== Task goal ==
Put the lines below into a JSON list of strings, with one string for each line and blank lines left out.

== Provided data ==

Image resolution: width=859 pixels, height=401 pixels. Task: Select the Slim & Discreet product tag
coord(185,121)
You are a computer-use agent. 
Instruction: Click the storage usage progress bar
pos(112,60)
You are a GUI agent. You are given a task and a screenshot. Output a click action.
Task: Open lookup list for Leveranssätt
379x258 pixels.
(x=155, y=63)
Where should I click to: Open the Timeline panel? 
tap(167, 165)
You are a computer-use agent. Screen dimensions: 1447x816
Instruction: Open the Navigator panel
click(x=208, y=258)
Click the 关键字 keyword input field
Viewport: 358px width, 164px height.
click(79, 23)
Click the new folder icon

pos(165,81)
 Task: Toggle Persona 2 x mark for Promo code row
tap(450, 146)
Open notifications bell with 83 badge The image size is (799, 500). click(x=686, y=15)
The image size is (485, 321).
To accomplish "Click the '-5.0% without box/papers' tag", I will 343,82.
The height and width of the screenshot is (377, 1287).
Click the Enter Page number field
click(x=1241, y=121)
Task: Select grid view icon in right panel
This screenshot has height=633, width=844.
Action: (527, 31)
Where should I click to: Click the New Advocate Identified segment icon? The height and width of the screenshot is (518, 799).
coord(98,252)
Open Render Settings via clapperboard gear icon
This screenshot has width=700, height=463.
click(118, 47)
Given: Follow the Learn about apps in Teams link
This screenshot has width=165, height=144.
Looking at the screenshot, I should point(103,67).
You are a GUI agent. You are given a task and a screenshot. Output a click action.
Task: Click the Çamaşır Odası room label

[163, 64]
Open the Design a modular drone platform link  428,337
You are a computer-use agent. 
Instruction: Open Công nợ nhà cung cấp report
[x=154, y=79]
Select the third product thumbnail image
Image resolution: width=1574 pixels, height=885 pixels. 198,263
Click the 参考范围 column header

== Reply to the task ==
[
  "Image resolution: width=859 pixels, height=401 pixels. Task: Select the Slim & Discreet product tag",
  "coord(185,121)",
  "You are a computer-use agent. ",
  "Instruction: Click the storage usage progress bar",
  "pos(112,60)",
  "You are a GUI agent. You are given a task and a screenshot. Output a click action.",
  "Task: Open lookup list for Leveranssätt",
  "379x258 pixels.",
  "(x=155, y=63)",
  "Where should I click to: Open the Timeline panel? ",
  "tap(167, 165)",
  "You are a computer-use agent. Screen dimensions: 1447x816",
  "Instruction: Open the Navigator panel",
  "click(x=208, y=258)",
  "Click the 关键字 keyword input field",
  "Viewport: 358px width, 164px height.",
  "click(79, 23)",
  "Click the new folder icon",
  "pos(165,81)",
  " Task: Toggle Persona 2 x mark for Promo code row",
  "tap(450, 146)",
  "Open notifications bell with 83 badge The image size is (799, 500). click(x=686, y=15)",
  "The image size is (485, 321).",
  "To accomplish \"Click the '-5.0% without box/papers' tag\", I will 343,82.",
  "The height and width of the screenshot is (377, 1287).",
  "Click the Enter Page number field",
  "click(x=1241, y=121)",
  "Task: Select grid view icon in right panel",
  "This screenshot has height=633, width=844.",
  "Action: (527, 31)",
  "Where should I click to: Click the New Advocate Identified segment icon? The height and width of the screenshot is (518, 799).",
  "coord(98,252)",
  "Open Render Settings via clapperboard gear icon",
  "This screenshot has width=700, height=463.",
  "click(118, 47)",
  "Given: Follow the Learn about apps in Teams link",
  "This screenshot has width=165, height=144.",
  "Looking at the screenshot, I should point(103,67).",
  "You are a GUI agent. You are given a task and a screenshot. Output a click action.",
  "Task: Click the Çamaşır Odası room label",
  "[163, 64]",
  "Open the Design a modular drone platform link  428,337",
  "You are a computer-use agent. ",
  "Instruction: Open Công nợ nhà cung cấp report",
  "[x=154, y=79]",
  "Select the third product thumbnail image",
  "Image resolution: width=1574 pixels, height=885 pixels. 198,263",
  "Click the 参考范围 column header"
]